### Instructions for the task:
Which lines of the data below contain "logo"? Please show them all.

━━━━━━━━━━

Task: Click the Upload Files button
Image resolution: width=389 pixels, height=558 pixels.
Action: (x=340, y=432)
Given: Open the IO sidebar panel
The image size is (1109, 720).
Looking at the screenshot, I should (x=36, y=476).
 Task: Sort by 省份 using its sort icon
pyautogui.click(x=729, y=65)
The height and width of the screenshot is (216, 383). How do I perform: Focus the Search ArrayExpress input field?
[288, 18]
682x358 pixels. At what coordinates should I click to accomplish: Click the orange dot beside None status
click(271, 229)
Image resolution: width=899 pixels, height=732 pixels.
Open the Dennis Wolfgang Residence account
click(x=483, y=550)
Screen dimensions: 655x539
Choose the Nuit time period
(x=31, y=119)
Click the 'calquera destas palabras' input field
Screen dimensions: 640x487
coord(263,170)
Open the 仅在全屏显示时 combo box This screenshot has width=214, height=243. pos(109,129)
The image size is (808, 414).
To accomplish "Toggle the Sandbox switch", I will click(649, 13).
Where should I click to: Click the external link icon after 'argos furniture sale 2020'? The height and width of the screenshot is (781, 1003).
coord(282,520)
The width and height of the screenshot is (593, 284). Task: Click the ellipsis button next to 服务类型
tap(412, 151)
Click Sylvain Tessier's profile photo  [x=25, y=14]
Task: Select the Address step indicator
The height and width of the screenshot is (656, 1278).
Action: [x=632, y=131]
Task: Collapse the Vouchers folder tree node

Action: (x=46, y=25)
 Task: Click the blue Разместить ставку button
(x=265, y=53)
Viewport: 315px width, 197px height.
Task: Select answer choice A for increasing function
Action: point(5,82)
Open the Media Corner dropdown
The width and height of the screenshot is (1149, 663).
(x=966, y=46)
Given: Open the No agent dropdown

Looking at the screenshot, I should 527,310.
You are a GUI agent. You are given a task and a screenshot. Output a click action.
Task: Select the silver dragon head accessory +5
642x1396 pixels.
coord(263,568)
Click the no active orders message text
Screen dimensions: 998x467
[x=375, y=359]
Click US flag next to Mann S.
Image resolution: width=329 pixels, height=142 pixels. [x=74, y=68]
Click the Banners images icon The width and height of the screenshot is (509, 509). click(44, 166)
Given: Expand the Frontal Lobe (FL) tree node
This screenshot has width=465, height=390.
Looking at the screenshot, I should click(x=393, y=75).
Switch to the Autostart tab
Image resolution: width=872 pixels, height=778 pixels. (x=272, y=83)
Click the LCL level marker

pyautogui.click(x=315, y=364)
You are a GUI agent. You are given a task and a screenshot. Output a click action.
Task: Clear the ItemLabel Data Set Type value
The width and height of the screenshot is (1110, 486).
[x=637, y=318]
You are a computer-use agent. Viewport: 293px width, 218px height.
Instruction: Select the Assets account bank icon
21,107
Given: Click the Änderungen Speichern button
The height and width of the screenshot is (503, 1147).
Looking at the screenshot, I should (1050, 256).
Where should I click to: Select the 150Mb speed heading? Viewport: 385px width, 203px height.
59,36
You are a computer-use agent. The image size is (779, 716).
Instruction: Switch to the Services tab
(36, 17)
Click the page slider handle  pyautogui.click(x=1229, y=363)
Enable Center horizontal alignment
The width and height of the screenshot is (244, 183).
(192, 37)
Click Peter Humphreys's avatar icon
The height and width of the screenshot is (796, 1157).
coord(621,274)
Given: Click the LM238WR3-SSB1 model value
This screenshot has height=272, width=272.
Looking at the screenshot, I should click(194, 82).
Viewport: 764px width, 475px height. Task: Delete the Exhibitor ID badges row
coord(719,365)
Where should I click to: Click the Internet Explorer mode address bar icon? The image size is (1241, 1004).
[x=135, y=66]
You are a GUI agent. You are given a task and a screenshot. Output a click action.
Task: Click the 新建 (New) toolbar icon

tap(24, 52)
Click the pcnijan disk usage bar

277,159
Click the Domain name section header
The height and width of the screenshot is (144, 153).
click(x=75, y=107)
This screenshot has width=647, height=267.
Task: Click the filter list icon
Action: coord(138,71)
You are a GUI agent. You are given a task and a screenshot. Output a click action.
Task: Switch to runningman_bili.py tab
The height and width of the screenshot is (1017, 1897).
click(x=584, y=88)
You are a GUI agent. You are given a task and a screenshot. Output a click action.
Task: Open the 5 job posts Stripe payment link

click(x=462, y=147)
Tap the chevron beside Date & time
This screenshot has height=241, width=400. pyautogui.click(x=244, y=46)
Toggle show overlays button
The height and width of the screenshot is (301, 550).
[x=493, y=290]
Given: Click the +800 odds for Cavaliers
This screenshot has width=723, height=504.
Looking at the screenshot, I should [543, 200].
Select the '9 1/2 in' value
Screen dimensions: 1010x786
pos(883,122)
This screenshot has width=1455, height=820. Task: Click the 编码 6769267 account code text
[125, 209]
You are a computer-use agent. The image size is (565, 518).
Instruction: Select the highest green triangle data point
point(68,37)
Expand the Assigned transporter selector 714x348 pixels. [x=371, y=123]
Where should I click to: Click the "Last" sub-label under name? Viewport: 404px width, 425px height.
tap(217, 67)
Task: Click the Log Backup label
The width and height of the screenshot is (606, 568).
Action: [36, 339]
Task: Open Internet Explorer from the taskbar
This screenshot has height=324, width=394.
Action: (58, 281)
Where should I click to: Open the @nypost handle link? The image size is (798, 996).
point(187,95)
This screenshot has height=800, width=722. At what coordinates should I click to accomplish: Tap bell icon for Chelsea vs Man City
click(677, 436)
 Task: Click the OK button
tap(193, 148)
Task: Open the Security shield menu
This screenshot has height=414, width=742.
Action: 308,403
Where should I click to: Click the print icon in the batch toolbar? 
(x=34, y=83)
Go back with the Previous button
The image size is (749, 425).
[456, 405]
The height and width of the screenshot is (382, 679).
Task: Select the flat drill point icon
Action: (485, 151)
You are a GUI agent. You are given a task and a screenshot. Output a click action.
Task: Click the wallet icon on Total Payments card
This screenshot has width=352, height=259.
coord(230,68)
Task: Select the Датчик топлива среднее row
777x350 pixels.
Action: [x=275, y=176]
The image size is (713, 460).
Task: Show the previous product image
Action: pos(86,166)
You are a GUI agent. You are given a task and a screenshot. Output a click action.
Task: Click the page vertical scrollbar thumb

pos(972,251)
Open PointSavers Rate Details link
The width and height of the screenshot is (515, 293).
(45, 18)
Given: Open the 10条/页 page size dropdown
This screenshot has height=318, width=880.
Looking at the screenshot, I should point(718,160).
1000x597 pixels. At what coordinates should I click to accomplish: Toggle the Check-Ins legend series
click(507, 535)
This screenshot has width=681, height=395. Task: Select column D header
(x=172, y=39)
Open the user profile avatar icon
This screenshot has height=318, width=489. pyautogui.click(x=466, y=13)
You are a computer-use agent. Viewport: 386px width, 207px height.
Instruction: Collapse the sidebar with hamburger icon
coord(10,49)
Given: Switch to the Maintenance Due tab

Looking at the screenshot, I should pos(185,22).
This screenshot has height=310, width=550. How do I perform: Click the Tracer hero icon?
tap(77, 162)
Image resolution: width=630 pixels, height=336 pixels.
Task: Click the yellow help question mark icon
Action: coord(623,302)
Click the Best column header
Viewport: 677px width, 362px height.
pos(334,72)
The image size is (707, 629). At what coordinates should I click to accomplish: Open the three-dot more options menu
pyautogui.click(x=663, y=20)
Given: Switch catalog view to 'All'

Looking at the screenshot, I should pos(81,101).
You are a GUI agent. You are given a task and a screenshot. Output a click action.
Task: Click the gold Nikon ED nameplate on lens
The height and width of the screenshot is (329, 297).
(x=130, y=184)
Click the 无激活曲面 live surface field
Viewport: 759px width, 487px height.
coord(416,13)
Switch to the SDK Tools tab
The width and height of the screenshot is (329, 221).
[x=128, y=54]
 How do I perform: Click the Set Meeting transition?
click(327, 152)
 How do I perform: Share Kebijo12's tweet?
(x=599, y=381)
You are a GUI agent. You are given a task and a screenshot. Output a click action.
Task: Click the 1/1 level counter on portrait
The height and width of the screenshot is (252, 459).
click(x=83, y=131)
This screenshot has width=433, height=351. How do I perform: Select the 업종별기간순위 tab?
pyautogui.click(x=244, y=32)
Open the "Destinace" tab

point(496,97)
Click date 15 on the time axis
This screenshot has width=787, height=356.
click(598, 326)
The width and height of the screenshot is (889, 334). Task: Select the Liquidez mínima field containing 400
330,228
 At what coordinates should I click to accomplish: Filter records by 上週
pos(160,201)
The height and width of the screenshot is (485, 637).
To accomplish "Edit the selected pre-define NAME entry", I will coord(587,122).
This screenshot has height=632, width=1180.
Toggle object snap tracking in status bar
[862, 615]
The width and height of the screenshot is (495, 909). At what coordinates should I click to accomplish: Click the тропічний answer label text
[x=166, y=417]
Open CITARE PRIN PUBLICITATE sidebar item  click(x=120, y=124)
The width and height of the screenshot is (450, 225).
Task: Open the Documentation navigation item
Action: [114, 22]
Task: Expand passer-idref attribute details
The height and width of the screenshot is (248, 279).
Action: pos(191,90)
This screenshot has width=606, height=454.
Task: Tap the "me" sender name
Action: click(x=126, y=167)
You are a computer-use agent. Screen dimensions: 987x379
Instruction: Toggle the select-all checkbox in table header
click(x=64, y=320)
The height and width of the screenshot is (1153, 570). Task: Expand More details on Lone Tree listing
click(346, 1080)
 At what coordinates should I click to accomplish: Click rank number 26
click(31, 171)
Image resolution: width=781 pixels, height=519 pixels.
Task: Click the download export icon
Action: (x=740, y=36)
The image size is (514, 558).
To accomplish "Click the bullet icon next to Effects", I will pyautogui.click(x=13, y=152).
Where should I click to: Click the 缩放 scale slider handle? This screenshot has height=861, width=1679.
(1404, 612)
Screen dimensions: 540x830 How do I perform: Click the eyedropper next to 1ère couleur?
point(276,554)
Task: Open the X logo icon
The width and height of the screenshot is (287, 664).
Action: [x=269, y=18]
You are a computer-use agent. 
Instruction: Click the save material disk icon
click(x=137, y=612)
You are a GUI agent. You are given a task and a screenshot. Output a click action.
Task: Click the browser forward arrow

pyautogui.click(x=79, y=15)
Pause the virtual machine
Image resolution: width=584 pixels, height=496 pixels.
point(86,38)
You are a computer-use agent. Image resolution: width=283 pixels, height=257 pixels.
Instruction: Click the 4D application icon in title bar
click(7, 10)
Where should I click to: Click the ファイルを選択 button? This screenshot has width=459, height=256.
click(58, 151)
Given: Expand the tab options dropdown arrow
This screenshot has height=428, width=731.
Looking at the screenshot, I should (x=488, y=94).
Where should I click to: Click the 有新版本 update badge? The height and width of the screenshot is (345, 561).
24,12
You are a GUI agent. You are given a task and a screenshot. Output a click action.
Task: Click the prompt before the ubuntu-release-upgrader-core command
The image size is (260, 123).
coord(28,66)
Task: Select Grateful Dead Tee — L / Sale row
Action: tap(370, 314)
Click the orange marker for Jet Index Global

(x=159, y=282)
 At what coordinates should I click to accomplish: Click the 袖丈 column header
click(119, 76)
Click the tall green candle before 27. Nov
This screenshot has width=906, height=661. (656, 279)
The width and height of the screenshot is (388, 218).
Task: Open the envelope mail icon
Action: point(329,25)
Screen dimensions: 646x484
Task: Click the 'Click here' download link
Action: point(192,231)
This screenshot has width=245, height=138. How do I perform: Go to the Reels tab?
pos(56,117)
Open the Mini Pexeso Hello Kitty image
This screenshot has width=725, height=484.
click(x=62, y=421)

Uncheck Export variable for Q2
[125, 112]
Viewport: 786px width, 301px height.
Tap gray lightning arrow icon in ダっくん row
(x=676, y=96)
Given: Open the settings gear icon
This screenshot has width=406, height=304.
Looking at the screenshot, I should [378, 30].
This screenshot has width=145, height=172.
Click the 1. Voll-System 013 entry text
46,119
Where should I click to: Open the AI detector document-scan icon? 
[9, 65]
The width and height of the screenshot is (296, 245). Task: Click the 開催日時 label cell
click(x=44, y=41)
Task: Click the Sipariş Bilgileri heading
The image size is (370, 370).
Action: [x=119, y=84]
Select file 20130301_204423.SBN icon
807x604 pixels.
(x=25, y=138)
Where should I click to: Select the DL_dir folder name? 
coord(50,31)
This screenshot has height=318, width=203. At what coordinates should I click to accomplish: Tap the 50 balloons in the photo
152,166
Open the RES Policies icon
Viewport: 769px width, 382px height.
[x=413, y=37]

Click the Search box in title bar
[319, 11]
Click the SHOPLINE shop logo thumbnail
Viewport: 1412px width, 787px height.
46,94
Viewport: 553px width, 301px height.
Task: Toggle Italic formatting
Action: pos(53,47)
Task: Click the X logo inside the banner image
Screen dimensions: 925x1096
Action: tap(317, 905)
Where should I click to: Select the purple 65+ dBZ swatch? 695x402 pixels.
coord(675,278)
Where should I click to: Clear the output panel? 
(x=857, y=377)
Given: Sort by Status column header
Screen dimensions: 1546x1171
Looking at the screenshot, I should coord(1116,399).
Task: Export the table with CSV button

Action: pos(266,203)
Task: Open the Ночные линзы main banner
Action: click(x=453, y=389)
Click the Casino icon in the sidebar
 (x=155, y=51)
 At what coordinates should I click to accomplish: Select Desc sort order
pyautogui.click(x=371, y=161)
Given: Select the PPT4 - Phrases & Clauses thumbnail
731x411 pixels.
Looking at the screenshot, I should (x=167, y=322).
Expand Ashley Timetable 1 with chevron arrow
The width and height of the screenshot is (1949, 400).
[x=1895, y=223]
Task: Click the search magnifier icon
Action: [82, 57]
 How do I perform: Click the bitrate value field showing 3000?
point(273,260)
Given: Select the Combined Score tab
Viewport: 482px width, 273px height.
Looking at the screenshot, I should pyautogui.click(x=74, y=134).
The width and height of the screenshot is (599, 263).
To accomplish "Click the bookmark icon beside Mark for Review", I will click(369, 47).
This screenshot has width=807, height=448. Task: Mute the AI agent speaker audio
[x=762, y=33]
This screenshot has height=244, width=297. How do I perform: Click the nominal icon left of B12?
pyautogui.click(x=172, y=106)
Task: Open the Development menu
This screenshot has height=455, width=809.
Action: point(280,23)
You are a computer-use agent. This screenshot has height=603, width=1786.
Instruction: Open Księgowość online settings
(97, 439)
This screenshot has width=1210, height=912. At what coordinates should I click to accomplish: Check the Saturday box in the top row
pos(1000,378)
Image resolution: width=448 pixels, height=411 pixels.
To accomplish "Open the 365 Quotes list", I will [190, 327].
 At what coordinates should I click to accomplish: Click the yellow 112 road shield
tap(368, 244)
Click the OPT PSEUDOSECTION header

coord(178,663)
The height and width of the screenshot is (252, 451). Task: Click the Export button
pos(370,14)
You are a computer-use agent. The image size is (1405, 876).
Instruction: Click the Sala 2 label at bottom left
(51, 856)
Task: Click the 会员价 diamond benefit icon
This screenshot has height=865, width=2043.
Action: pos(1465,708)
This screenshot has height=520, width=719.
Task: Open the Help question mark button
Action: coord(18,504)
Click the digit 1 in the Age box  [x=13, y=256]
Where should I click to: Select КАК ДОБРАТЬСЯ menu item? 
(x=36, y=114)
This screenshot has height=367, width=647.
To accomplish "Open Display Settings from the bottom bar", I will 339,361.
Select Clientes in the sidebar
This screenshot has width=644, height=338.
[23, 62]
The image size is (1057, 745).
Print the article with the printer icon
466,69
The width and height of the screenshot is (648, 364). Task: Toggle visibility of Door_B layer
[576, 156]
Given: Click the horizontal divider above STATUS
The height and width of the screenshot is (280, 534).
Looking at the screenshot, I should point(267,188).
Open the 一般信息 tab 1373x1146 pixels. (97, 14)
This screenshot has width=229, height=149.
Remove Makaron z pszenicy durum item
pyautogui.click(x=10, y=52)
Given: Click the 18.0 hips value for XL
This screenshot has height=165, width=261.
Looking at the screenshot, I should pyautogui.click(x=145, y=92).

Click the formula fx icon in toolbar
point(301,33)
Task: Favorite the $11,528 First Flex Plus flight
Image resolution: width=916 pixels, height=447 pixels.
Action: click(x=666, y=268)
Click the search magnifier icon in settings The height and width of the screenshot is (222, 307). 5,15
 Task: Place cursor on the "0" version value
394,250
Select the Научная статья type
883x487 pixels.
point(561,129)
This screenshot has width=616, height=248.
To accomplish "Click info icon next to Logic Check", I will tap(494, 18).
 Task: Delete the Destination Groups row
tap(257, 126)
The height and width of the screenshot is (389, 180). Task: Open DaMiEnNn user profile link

━━━━━━━━━━

### Task answer:
Task: Open the X logo icon
Click the SHOPLINE shop logo thumbnail
Task: Click the X logo inside the banner image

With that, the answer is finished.